**Exercise**: What lines of the material below include the string "computer"? Copy all of them.

**The data**:
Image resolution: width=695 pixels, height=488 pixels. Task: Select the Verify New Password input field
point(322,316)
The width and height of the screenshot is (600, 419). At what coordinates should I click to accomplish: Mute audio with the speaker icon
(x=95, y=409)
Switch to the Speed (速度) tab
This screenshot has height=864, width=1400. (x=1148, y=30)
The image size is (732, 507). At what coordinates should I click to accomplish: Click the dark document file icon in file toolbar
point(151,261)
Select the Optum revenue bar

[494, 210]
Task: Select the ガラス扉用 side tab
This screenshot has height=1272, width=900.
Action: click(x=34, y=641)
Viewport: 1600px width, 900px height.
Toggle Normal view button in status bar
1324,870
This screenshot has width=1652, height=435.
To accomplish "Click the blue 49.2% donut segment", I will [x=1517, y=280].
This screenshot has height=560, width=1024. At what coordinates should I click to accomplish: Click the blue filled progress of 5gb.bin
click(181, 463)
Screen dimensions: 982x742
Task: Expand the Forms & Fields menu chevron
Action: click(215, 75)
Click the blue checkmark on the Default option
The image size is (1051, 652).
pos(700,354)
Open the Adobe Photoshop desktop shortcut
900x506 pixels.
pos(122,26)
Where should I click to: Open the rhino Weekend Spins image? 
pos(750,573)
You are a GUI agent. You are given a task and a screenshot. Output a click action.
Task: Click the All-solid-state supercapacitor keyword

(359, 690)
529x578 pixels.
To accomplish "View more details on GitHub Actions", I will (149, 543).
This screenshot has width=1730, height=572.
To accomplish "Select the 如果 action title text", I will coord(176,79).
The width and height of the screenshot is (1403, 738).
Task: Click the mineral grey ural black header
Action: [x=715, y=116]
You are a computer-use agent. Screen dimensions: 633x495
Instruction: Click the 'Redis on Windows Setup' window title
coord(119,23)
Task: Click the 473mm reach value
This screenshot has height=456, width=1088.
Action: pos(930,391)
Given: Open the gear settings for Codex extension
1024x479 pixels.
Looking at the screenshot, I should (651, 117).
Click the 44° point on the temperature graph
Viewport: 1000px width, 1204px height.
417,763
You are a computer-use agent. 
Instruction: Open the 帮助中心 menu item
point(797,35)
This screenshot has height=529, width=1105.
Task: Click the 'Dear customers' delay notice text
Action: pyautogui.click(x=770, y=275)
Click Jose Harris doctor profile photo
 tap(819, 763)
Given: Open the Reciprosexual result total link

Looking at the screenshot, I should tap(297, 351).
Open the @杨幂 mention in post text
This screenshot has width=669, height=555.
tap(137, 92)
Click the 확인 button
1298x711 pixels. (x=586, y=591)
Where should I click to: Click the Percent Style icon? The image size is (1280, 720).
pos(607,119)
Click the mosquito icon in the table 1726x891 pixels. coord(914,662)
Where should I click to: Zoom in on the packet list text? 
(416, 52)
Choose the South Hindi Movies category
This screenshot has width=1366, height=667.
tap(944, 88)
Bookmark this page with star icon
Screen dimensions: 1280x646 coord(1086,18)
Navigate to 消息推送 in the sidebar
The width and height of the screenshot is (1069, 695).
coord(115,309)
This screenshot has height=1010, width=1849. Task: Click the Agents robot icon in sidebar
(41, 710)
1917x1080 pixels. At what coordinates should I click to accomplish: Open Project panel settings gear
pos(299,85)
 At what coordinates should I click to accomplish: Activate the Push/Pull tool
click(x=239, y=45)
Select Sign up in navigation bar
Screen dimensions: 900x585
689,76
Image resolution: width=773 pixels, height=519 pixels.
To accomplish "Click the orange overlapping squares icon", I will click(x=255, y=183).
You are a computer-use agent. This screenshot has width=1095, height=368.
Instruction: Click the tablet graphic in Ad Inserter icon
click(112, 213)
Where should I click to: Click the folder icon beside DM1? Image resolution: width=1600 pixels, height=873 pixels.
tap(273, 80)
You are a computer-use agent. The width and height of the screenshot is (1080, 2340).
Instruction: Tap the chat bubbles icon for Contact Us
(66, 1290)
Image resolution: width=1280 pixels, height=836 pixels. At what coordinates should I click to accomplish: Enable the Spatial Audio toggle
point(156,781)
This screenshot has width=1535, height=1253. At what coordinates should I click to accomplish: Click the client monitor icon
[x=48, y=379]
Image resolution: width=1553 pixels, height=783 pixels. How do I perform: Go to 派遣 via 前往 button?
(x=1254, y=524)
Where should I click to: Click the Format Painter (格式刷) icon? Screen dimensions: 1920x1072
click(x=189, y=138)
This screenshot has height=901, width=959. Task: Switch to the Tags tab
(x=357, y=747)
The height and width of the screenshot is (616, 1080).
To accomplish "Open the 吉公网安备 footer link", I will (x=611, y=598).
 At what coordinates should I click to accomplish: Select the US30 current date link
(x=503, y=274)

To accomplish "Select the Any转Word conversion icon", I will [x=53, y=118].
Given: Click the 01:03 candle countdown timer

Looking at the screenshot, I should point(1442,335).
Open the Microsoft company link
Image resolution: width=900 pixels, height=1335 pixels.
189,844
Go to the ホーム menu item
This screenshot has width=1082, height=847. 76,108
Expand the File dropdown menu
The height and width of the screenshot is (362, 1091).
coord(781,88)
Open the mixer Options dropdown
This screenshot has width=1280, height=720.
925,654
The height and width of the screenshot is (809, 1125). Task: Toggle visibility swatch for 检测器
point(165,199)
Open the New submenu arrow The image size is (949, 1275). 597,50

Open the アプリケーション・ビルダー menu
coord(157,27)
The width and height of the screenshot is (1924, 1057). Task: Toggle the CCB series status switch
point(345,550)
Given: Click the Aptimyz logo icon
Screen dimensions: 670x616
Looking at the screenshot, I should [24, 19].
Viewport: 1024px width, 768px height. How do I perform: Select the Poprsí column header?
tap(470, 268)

**Answer box**:
You are a computer-use agent. Screen dimensions: 633x495
You are a computer-use agent. 
You are a computer-use agent. This screenshot has width=1095, height=368.
You are a computer-use agent. The width and height of the screenshot is (1080, 2340).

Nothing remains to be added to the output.